Domingos Simoes Pereira, former Prime Minister of Guinea-Bissau, has been banned from leaving the country due to a judicial review in an investigation that includes an attempted coup in 2021, the Prosecutor General’s Office in Bissau announced Wednesday.
Pereira, a member of parliament and leader of the former ruling PAIGC party, which has dominated political life in Guinea-Bissau since independence in 1974, was President Umaro Sissoco Embalo’s opponent in the January 2020 presidential runoff election, the results of which he is contesting.
He served as head of government from 2014 to 2015 under President José Mario Vaz (2014-2019). “Domingos Simoes Pereira has been under judicial supervision since Tuesday,” said Wednesday the Attorney General of the Republic Bacary Biaye.
The Attorney General’s Office issued a statement Tuesday evening announcing “a measure of coercion” against Mr.

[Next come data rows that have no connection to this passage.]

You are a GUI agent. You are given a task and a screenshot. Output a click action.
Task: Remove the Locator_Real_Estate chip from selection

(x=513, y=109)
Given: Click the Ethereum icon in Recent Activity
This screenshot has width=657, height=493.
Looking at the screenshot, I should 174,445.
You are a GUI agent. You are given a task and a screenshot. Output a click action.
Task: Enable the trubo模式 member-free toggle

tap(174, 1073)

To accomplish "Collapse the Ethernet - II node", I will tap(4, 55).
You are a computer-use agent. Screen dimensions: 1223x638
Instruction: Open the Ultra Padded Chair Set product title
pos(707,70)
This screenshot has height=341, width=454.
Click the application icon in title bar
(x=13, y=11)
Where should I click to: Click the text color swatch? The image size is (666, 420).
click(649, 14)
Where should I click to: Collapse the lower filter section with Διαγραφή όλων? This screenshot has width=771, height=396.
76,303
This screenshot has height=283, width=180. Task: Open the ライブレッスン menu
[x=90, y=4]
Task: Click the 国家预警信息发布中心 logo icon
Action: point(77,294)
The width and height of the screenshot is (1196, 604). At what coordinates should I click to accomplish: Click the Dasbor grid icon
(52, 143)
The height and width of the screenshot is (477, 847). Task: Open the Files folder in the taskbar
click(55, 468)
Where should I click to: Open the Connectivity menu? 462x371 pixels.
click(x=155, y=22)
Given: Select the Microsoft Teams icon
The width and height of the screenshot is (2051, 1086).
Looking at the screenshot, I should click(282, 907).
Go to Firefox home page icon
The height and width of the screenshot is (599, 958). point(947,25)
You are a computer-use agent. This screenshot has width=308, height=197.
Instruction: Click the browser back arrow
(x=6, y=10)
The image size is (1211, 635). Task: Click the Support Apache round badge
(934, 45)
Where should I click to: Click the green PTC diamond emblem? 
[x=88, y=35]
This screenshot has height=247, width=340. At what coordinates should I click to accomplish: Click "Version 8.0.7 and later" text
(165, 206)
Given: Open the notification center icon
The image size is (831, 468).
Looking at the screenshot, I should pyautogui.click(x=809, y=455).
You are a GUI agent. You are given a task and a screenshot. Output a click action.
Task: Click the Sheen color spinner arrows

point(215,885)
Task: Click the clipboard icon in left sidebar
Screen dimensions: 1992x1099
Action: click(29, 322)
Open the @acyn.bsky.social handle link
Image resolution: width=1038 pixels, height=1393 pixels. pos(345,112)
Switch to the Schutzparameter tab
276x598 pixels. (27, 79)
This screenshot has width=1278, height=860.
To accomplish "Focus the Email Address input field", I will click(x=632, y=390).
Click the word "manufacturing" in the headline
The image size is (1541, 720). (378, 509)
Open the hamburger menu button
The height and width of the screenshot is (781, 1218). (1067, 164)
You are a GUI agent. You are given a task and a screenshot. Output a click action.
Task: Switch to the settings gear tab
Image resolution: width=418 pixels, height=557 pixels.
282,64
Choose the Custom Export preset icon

Pereira from Tuesday. This “decision prevents him from leaving the country without the authorization of the Public Prosecutor’s Office,” the statement said.
This measure was taken “because of the delay that the ANP (the National People’s Assembly) to respond to the letter” requesting a lifting of his immunity and “given the danger that (his exit from the territory) represents for the success of the investigation.
The judiciary, after opening a judicial investigation against Pereira in early February, referred a request for the lifting of his immunity to National Assembly Speaker Cipriano Cassama on February 18, according to an official document.
Pereira is officially accused, while he was Prime Minister, of allowing a $5 million disbursement to Guinea-Bissau businessmen to pay debts owed to local banks, according to official sources.
He is accused of not having consulted the National Assembly before making the disbursement. He is also cited in an alleged coup attempt against President Embalo on April 12, 2021, according to the official document.